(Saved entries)
..........

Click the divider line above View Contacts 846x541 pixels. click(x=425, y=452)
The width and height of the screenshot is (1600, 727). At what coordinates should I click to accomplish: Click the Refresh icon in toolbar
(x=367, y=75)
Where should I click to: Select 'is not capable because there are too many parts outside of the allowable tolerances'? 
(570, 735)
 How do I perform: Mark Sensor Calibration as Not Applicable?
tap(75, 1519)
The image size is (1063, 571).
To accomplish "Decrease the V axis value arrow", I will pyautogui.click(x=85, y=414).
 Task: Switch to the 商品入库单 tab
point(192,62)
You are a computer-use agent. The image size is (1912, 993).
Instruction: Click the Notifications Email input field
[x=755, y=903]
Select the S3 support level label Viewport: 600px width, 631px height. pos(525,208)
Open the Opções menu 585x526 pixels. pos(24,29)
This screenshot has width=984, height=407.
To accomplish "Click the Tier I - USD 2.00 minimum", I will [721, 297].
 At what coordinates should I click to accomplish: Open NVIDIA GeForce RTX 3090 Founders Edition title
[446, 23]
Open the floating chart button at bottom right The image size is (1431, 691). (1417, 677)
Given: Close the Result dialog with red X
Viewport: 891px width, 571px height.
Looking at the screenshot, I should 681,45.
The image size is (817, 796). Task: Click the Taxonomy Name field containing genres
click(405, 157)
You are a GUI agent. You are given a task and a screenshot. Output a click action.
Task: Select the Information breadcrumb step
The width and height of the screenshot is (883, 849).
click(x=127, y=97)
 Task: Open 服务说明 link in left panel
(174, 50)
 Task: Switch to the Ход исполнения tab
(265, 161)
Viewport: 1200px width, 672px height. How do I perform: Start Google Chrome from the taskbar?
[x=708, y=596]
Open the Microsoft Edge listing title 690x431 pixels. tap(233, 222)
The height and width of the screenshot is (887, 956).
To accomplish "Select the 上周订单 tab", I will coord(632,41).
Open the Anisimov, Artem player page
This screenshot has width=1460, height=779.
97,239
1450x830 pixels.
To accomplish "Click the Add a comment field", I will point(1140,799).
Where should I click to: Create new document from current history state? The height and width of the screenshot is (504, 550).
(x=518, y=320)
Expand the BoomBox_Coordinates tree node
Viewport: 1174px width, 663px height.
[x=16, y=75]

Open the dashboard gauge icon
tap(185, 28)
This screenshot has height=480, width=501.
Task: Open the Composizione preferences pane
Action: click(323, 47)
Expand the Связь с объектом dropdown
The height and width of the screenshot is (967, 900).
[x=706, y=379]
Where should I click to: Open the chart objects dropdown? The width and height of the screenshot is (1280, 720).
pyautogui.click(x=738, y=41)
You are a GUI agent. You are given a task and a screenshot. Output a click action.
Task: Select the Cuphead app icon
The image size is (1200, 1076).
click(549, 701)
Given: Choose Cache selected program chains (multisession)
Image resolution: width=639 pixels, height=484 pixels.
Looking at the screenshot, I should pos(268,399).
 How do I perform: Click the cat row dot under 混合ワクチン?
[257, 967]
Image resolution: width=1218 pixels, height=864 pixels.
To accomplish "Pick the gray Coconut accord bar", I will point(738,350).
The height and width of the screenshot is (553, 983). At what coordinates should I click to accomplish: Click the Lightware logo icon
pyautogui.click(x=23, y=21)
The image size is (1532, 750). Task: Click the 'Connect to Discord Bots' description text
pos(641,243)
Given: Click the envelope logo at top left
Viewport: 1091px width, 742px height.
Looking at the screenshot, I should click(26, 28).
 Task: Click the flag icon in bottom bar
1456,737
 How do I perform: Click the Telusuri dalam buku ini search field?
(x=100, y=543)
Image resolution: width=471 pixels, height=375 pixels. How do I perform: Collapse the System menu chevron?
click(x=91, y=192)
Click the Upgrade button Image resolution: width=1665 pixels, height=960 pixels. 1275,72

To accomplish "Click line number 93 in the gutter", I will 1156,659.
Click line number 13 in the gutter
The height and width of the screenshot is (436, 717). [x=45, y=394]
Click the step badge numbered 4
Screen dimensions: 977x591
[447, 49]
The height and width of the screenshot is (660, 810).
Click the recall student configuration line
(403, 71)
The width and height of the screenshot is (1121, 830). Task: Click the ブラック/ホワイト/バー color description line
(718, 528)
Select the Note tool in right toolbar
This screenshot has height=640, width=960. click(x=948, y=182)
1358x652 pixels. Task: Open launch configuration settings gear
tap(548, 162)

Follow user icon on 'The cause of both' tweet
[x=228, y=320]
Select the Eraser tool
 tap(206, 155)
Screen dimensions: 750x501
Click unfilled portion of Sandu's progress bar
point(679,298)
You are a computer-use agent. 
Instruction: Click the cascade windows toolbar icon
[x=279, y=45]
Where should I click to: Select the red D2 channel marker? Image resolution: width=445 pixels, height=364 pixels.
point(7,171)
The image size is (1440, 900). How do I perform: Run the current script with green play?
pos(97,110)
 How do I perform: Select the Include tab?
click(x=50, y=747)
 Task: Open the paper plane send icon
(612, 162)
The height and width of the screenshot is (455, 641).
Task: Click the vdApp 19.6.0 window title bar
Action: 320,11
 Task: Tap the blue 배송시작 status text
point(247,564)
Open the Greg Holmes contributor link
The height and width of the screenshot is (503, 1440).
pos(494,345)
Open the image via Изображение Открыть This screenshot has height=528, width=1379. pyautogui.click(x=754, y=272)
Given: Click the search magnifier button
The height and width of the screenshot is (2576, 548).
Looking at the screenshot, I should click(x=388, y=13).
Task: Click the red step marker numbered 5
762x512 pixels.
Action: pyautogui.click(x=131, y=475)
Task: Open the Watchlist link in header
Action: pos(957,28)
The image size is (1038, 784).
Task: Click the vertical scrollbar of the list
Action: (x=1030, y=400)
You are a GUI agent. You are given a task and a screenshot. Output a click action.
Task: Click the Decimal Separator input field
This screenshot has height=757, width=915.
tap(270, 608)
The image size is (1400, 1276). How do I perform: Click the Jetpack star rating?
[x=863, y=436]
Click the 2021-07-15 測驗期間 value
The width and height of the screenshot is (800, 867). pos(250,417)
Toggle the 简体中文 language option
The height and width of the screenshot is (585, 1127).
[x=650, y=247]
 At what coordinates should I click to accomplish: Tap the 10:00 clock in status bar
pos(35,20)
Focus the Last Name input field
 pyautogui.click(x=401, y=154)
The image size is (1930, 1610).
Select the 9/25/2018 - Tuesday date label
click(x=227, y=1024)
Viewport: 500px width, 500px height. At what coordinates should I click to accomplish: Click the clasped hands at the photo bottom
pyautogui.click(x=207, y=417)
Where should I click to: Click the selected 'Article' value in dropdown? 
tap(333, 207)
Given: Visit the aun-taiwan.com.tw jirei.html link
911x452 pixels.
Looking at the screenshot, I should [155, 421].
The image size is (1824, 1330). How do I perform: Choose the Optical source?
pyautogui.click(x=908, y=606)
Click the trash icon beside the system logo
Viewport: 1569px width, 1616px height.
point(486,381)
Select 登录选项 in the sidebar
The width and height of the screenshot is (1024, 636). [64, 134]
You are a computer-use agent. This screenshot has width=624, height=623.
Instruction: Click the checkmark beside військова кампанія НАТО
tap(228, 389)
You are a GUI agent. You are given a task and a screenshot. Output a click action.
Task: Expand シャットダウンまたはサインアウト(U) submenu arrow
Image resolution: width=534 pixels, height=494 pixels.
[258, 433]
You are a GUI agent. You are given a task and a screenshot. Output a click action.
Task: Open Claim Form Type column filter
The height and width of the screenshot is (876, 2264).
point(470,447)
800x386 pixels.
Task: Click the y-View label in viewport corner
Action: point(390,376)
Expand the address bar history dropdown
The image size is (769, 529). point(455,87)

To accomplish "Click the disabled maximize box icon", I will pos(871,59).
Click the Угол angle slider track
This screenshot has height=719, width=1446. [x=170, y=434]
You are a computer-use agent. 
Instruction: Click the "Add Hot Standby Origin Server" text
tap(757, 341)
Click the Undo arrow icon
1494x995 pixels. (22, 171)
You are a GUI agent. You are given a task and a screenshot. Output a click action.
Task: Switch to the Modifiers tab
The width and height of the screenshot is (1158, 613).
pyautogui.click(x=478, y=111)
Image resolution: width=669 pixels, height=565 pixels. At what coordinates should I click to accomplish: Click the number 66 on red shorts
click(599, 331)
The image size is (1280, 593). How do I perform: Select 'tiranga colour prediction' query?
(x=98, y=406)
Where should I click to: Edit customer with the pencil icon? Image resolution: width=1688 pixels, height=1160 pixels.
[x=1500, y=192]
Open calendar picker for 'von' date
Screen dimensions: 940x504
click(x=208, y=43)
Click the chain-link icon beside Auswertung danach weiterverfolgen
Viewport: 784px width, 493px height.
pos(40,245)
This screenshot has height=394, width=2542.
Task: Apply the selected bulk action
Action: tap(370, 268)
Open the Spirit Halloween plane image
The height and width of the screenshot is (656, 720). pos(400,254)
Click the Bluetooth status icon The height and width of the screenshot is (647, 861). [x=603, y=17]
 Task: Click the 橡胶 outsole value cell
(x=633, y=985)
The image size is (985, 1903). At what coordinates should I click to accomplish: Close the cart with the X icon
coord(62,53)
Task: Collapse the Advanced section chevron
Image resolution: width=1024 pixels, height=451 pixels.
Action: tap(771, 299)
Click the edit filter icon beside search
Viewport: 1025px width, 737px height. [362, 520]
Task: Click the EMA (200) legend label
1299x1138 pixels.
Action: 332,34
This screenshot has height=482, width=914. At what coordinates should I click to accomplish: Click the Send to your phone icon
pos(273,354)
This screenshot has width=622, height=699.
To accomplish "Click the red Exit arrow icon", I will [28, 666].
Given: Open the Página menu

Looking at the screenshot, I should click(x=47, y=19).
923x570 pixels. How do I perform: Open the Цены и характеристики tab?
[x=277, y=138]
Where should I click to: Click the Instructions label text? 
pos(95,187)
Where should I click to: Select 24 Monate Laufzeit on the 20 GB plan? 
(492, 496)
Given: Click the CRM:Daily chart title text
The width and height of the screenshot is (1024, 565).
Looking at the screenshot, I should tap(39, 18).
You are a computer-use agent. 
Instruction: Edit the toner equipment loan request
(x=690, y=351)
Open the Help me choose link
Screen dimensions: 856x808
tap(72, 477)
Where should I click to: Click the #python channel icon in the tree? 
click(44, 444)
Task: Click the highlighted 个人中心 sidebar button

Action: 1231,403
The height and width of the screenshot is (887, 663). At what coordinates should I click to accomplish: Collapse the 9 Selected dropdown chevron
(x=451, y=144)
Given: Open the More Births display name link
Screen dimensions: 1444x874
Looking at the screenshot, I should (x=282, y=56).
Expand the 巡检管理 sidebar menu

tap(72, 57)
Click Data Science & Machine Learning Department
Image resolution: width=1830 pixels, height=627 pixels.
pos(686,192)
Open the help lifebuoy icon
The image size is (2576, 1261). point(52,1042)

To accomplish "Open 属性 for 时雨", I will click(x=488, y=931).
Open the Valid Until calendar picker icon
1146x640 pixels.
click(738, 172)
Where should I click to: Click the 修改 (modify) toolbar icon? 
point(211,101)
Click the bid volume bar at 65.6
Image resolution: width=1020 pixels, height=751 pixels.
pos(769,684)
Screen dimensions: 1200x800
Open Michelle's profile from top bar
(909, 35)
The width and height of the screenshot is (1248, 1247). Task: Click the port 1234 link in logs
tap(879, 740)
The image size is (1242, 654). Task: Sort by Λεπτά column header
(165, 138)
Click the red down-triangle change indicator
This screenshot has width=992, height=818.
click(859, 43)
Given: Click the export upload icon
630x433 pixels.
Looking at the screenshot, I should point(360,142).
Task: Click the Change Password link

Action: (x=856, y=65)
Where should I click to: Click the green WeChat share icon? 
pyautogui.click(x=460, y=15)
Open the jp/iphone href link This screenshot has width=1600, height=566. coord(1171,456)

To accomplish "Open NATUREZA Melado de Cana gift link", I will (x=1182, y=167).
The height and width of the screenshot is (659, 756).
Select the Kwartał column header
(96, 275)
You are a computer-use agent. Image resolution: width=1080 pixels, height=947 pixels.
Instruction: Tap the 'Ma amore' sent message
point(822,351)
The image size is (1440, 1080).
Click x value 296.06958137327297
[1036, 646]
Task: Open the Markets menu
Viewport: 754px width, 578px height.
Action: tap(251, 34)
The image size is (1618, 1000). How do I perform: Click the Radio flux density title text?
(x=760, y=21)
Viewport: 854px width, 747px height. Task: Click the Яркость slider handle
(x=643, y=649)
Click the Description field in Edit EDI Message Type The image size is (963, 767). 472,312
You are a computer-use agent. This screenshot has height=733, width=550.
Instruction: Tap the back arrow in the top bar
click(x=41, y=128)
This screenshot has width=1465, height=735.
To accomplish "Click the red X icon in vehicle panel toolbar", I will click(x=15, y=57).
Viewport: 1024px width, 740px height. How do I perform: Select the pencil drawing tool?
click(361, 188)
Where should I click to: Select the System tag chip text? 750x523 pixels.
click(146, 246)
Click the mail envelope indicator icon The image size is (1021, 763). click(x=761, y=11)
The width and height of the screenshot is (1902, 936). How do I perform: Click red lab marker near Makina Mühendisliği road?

..........

> **Description of the task**: The line with "The image size is (1618, 1000)." marks where to start. Transcribe from there through the final line of the records, exactly and with nothing added.

> **Solution to this problem**:
The image size is (1618, 1000). How do I perform: Click the Radio flux density title text?
(x=760, y=21)
Viewport: 854px width, 747px height. Task: Click the Яркость slider handle
(x=643, y=649)
Click the Description field in Edit EDI Message Type The image size is (963, 767). 472,312
You are a computer-use agent. This screenshot has height=733, width=550.
Instruction: Tap the back arrow in the top bar
click(x=41, y=128)
This screenshot has width=1465, height=735.
To accomplish "Click the red X icon in vehicle panel toolbar", I will click(x=15, y=57).
Viewport: 1024px width, 740px height. How do I perform: Select the pencil drawing tool?
click(361, 188)
Where should I click to: Select the System tag chip text? 750x523 pixels.
click(146, 246)
Click the mail envelope indicator icon The image size is (1021, 763). click(x=761, y=11)
The width and height of the screenshot is (1902, 936). How do I perform: Click red lab marker near Makina Mühendisliği road?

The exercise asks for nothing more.